That’s Las Vegas Mayor Oscar Goodman speaking in a video that accompanies Playboy.com photos he took for the New York-based company.
Goodman was the first elected official to be a celebrity Playboy photographer.
And that has gotten Hizzoner in some sort of trouble with a right-wing conservative group official who says he crossed a moral line.
"You don't do these kinds of things as an elected official," said Richard Ziser, who is co-chairman of Nevada Concerned Citizens and vice chairman of the state Republican Party. "The woman, I know she's doing this voluntarily, but it's still exploiting a woman for her body."

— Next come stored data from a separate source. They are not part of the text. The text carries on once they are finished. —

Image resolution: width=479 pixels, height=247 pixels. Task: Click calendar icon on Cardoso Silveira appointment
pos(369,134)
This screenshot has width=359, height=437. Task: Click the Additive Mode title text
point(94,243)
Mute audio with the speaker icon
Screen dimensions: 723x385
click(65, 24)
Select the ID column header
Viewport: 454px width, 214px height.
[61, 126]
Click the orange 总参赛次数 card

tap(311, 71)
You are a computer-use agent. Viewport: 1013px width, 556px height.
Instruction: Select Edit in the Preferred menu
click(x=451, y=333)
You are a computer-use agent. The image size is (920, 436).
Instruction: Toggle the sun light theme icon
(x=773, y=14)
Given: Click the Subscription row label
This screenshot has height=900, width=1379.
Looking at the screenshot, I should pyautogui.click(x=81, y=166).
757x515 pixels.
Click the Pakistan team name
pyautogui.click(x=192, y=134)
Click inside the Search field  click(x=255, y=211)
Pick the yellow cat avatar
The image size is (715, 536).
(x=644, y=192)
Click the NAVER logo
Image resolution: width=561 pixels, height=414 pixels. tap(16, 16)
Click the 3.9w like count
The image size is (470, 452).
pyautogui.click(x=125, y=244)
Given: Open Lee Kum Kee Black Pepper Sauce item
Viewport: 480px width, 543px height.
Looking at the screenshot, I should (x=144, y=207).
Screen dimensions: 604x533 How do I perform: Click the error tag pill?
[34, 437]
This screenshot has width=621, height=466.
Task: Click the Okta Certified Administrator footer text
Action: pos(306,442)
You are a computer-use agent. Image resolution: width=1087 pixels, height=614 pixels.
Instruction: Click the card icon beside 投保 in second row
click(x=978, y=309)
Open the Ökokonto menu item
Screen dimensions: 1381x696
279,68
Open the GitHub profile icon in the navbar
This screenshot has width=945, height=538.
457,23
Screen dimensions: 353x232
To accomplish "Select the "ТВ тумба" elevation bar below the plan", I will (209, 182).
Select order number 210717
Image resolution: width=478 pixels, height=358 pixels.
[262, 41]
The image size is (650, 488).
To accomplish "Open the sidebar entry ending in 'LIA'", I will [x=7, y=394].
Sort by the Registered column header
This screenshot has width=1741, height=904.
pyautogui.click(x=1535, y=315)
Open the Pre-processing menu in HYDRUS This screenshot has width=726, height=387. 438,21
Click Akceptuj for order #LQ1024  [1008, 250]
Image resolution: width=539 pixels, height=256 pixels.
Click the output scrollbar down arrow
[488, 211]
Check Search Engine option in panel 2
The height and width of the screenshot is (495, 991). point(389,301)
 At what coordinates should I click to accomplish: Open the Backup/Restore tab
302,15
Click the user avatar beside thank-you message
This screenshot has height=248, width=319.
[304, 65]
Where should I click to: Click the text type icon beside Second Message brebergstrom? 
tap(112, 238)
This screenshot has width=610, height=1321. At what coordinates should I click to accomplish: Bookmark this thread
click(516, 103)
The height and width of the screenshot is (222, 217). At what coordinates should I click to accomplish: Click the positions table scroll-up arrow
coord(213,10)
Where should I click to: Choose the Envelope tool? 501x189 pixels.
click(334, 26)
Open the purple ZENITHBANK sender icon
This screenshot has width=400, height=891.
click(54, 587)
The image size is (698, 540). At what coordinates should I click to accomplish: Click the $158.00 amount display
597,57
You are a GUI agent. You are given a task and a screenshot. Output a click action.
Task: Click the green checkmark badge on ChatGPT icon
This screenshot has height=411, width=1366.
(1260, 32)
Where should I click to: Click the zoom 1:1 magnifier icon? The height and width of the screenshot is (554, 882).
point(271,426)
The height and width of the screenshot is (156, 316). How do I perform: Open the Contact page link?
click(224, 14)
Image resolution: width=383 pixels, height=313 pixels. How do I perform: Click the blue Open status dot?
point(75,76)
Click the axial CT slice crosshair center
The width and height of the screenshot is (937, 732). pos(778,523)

Outraged by the Playboy photo shoot, Ziser has asked the mayor to resign.
Boohoo, said Goodman at a press conference on Thursday.
Critics of the Playboy shoot are "haters and those who need to get a life," said Goodman, who added that he did the shoot because it was good publicity and fun, "and I would do it again."
"I do anything that is fun and doesn't hurt anybody," said Goodman, noting that it is "ridiculous" to think his shoot exploited women or might in some way adversely affect children. "This is an adult playground. I'm not handing it out at schools."
"I couldn't do this anywhere but in Las Vegas," he said.
Playboy.com subscribers this week can see about 20 pictures of a topless Irina Voronina, the Russia-born Playmate who was Miss January 2001, taken by Goodman, who also is a paid spokesman for Bombay Sapphire gin.